■ Task description
Go to the line containing "Where should I" in the material below. From there to the end, retype every line exactly and drop the pictures.

■ Records for this exercise
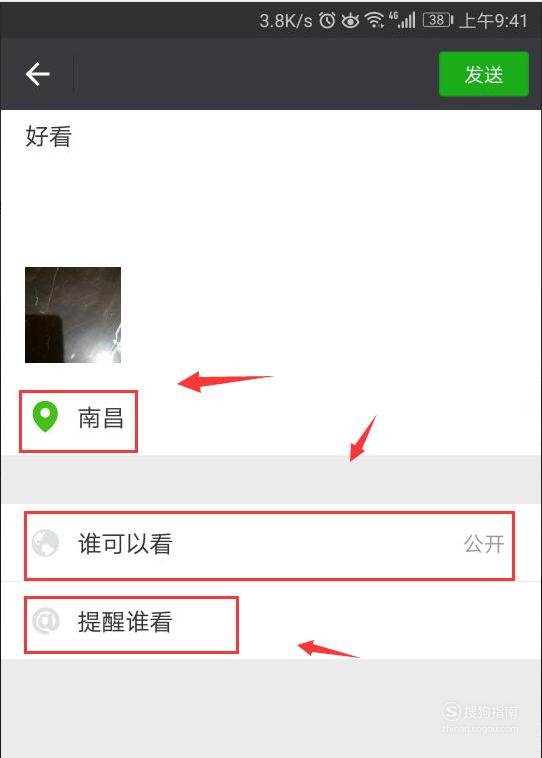Tap the alarm clock status icon
This screenshot has height=758, width=542.
click(327, 20)
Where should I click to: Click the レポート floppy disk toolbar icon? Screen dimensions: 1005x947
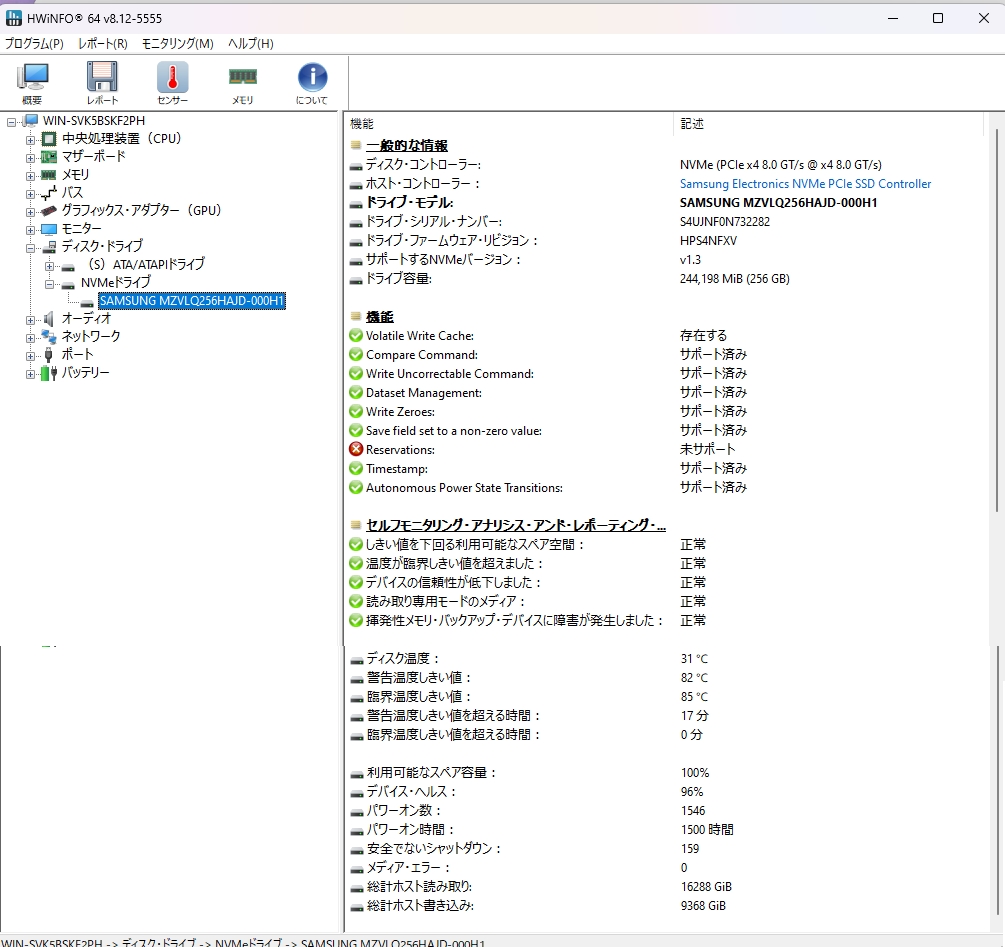click(102, 83)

■ Written solution
Where should I click to: Click the レポート floppy disk toolbar icon? Screen dimensions: 1005x947
click(102, 83)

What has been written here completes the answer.